WHAT THIS TASK INVOLVES: In the listing below, repeat exactly every line from the first through the line containing "Choose Explorer Here", with nothing else.

DATA SHOWN:

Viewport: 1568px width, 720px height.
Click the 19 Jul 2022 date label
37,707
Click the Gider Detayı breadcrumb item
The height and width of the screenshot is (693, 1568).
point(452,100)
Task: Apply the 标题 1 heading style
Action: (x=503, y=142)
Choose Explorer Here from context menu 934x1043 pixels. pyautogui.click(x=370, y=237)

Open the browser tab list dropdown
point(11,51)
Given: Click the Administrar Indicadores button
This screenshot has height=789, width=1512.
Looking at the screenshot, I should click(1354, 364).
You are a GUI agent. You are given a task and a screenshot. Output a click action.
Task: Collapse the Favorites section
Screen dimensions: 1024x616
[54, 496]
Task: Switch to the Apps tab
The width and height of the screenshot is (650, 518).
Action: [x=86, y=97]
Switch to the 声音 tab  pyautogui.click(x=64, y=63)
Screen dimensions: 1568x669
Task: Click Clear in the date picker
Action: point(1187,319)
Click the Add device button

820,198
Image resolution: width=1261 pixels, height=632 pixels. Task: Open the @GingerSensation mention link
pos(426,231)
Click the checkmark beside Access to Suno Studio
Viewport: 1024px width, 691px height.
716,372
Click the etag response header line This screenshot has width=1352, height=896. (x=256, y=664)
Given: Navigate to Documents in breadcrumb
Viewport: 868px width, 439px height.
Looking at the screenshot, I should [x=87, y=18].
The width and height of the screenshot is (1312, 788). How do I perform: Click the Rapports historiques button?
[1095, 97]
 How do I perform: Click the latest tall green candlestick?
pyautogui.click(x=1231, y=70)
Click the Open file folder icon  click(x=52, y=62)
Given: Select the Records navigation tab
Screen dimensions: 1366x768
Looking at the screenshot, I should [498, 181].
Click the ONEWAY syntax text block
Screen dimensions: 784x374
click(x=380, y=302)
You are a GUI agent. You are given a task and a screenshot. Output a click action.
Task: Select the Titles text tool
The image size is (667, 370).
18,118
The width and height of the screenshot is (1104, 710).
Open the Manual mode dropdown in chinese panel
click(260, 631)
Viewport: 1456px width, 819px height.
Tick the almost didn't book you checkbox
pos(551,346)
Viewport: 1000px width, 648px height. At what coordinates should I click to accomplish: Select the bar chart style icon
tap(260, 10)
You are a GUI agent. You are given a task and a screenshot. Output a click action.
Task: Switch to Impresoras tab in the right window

FINISHED TASK:
Viewport: 1568px width, 720px height.
Click the 19 Jul 2022 date label
37,707
Click the Gider Detayı breadcrumb item
The height and width of the screenshot is (693, 1568).
point(452,100)
Task: Apply the 标题 1 heading style
Action: (x=503, y=142)
Choose Explorer Here from context menu 934x1043 pixels. pyautogui.click(x=370, y=237)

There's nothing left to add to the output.